DATASET CONTENT
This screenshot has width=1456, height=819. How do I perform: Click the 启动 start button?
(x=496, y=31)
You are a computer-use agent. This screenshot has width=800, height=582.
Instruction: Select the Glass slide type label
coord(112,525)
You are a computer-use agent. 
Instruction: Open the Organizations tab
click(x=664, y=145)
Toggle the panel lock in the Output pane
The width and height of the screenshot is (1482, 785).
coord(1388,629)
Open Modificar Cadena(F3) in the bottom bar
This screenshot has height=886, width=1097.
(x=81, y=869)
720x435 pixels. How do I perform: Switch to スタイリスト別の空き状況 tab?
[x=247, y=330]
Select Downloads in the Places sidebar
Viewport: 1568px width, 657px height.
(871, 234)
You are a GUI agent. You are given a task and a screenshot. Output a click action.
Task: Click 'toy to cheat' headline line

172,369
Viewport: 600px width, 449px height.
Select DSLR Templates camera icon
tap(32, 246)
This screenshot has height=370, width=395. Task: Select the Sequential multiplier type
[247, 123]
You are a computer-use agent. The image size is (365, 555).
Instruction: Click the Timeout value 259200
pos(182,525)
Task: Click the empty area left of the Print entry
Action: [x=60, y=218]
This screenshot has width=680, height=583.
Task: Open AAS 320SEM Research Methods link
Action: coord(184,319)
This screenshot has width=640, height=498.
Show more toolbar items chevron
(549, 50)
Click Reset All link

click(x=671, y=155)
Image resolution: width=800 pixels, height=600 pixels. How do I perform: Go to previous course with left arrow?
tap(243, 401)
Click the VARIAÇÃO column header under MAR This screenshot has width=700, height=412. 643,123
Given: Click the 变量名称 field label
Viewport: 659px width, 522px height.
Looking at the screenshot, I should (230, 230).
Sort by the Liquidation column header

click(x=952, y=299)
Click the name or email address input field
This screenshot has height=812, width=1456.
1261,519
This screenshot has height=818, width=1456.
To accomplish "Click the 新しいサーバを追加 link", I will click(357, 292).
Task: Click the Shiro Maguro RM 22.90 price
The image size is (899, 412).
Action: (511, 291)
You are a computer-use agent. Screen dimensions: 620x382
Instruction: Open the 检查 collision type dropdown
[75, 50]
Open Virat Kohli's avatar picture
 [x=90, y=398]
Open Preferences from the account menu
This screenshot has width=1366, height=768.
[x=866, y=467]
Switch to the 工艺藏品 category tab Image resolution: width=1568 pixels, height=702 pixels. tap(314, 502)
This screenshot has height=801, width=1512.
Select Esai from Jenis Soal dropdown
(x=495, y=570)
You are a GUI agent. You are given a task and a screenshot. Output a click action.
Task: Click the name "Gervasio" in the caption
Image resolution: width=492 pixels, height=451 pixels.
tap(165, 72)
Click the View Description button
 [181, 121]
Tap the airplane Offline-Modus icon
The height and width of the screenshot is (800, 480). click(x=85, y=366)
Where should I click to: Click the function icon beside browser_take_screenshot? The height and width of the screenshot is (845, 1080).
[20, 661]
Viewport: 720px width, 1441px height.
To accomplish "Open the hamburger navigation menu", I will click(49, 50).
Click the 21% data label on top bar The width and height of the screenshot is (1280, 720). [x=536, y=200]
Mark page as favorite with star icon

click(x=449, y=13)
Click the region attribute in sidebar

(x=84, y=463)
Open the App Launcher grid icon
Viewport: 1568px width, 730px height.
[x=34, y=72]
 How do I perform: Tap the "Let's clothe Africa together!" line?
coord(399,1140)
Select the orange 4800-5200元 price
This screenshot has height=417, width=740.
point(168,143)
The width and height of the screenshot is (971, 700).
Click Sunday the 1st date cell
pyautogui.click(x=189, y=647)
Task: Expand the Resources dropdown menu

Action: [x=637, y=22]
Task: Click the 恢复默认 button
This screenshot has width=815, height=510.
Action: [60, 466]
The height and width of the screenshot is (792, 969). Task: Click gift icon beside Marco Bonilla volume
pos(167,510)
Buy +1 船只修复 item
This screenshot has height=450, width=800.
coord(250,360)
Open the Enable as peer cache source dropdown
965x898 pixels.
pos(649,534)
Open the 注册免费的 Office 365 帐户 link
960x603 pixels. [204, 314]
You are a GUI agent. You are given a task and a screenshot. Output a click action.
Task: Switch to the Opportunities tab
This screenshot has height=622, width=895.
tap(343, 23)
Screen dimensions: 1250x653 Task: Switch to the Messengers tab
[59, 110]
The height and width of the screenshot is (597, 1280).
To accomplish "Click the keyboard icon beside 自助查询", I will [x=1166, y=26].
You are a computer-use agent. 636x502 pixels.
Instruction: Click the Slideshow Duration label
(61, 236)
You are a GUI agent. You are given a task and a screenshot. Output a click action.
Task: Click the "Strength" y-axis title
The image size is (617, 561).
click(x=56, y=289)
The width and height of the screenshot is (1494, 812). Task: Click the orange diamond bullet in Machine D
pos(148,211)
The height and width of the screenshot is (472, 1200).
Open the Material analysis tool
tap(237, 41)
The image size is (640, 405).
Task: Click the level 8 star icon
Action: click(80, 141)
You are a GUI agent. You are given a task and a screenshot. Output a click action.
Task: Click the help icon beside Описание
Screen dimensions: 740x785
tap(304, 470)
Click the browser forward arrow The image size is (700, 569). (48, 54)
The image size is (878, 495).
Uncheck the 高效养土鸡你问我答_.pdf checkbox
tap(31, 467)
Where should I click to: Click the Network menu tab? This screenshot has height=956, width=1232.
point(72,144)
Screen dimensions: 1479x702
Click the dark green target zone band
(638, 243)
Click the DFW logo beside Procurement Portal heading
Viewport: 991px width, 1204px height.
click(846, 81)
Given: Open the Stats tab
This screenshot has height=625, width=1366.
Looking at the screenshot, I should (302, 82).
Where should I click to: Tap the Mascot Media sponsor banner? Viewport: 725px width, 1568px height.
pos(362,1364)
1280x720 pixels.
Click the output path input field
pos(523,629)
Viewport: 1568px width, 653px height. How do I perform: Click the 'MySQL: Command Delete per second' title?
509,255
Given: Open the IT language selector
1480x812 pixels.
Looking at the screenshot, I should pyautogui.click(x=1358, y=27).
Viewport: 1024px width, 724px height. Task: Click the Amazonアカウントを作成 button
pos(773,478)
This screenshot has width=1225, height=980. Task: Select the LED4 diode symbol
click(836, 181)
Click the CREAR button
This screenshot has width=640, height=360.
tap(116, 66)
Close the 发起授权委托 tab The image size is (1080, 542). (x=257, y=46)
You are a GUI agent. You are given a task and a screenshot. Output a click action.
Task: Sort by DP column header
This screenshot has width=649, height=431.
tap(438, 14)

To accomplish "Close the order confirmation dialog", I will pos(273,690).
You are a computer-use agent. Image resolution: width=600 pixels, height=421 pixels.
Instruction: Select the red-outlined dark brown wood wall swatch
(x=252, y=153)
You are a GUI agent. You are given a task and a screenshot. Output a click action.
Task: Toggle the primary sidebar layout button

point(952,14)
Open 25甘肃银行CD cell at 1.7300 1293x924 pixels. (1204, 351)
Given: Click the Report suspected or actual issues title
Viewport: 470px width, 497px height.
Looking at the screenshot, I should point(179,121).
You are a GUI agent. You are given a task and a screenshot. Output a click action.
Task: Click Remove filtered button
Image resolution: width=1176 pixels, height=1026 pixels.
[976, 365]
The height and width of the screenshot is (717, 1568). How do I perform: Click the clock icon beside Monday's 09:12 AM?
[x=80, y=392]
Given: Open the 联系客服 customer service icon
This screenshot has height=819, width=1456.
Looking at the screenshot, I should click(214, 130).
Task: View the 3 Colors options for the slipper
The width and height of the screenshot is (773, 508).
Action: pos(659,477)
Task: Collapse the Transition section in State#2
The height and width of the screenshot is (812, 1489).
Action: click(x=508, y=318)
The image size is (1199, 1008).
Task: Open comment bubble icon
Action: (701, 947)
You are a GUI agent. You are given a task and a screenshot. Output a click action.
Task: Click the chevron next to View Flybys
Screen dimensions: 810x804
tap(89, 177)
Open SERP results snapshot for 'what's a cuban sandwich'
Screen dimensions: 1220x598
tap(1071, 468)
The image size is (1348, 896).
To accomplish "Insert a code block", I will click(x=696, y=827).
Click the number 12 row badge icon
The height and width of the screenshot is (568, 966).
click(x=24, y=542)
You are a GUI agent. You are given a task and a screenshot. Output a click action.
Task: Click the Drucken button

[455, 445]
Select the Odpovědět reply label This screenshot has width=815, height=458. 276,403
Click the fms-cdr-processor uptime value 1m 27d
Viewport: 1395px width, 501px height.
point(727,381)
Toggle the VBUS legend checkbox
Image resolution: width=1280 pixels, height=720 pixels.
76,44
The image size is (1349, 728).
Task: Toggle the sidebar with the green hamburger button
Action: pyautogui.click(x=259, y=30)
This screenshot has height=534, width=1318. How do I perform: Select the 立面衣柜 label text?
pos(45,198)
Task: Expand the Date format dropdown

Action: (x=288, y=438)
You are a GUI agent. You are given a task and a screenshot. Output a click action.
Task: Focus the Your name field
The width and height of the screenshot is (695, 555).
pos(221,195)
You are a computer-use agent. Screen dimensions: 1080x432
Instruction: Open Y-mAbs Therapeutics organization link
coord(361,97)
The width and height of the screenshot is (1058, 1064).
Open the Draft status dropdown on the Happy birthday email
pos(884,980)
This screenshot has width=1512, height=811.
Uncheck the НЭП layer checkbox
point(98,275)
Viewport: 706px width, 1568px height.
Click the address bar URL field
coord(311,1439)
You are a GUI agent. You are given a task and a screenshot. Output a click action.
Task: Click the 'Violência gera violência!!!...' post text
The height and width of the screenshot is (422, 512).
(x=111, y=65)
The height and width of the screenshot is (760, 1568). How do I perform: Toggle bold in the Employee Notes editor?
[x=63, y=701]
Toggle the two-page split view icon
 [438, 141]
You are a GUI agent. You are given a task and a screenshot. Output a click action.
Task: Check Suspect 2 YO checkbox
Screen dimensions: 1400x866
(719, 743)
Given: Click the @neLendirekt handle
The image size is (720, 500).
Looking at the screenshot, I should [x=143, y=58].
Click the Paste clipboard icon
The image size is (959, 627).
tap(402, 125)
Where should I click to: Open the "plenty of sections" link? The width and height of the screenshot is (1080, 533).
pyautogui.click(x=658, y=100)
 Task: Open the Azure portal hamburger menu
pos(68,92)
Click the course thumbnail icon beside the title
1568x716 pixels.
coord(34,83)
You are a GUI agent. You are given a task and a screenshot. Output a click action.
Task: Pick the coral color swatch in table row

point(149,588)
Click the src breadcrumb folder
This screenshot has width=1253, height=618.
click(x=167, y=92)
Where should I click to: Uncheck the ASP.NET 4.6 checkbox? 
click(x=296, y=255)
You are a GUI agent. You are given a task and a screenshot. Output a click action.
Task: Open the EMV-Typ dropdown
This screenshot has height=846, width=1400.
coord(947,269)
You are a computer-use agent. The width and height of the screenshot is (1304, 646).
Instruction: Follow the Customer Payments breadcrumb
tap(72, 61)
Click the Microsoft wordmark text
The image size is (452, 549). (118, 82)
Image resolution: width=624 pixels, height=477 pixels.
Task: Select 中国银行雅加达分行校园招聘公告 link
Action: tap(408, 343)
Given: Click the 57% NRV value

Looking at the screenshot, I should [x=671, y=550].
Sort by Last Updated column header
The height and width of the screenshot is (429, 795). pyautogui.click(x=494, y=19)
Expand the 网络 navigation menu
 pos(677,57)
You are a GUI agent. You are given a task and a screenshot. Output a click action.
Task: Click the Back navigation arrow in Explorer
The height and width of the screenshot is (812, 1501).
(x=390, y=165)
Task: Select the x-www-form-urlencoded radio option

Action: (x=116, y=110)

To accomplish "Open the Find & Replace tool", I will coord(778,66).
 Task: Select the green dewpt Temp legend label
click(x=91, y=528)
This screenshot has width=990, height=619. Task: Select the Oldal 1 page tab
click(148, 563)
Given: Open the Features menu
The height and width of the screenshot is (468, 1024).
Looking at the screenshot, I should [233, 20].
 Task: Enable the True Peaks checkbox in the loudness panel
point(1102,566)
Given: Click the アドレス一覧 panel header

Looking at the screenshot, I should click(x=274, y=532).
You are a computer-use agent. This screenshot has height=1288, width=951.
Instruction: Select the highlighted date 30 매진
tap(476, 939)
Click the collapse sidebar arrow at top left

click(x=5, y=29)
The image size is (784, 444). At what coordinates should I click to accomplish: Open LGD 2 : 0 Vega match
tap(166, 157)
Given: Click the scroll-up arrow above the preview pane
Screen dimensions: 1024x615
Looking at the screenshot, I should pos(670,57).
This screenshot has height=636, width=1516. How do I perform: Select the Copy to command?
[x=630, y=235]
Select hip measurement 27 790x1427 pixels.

EXERCISE
Write out each line of the data that holds the string "name".

EXERCISE OUTPUT
Click the name or email address input field
Task: Click the name "Gervasio" in the caption
Task: Focus the Your name field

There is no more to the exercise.